There’s a recurring pattern in the excellent Posideon’s Spear by Christan Cameron, where Arimnestos of Plataea takes a bunch of regular people who are serving him as oarsmen, and trains them into light infantry (so they're more like a crew in the very ancient style, where pentekonters would be filled with warrior-oarsmen rather than having dedicated marines). They start out as fishermen, shepherds, farmers and craftsmen, but finish capable warriors rather than mere rabble. It begins with arming them and making them practise every night when they beach the ship, and is cemented when they are taken into combat for real.
I’m going to leave the equipment aspect aside, because that isn’t hugely relevant, and is easy to deal with. What it looks like to me is that Normal Men/0th level characters are being turned en masse into 1st level ones. Or are they just going from non-combatant Normal Men to the light infantry troop type? Does that have any meaningful impact?
According to Manual of Arms, it takes a month, which seems pretty reasonable. Also included in that is teaching them to fight as a formation, rather than a disordered mob. How is that represented – I should have a look at D@W: Battles – I’m guessing there’s a loose formation and they can fight in closer order? Perhaps it takes a year of experience rowing and fighting for some of them to gain 1st level? If they all become 1st level characters (most likely Fighters) how does that impact the level demography? Does it even matter?
They’re also turned into proper oarsmen as they go, which would seem to be acquiring the Labour (Oarsman) Proficiency to me, possibly Endurance and Seasoned Voyager (a naval version of Adventuring, covering knowing how to scrounge firewood and food, build a fire, set a watch on a beachside camp, not make lubberly mistakes aboard ship). However, if they already have a full stack of Proficiencies from their mundane life before the career change, how would they acquire these? Or would we assume that most unskilled Normal Men probably have no more than one or two Proficiencies out of their allotted four?
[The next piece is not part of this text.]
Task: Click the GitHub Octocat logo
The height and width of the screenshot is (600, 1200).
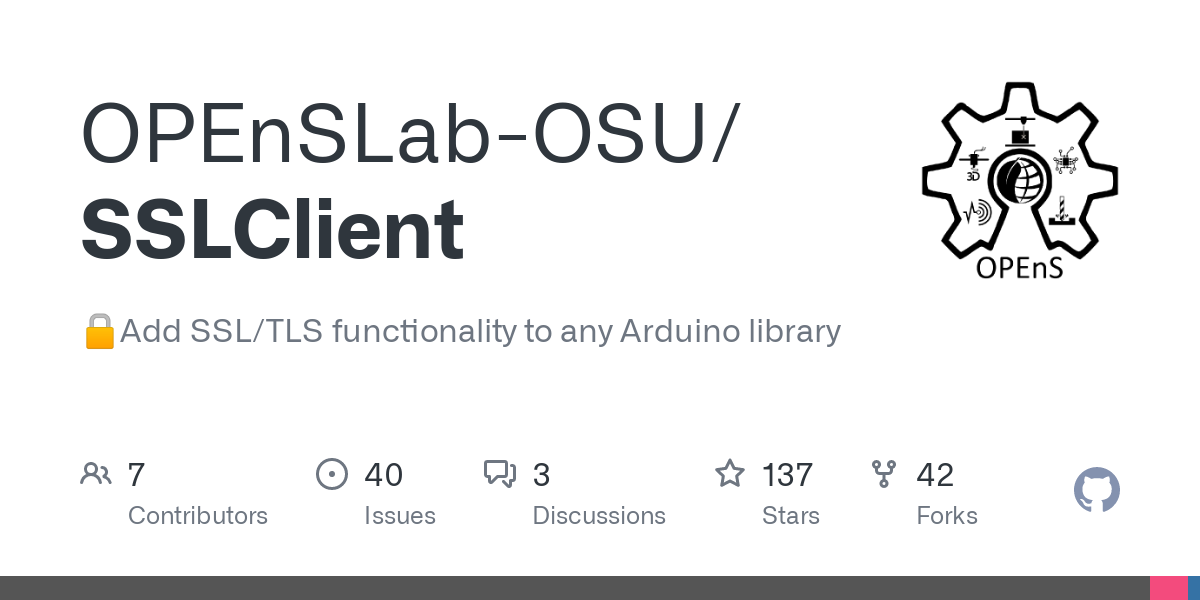Action: click(x=1096, y=490)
I guess this all ties into the problem D&D has generally with training. If you took a bunch of slaves, freed them, fed them properly, exercised them and trained them as oarsmen, they should get stronger and fitter. That would be increases in Str and Con (perhaps some of which might be restoring lost Str/Con from being badly treated in captivitity), but how would you model that? I could see gaining 2 or even 4 points to each (a trained rower is stronger than an ordinary person in many trades), though that wouldn’t happen in a month, more like 3-6 months. It would also decline given long enough out of training, but are we getting into pointlessly complex territory here?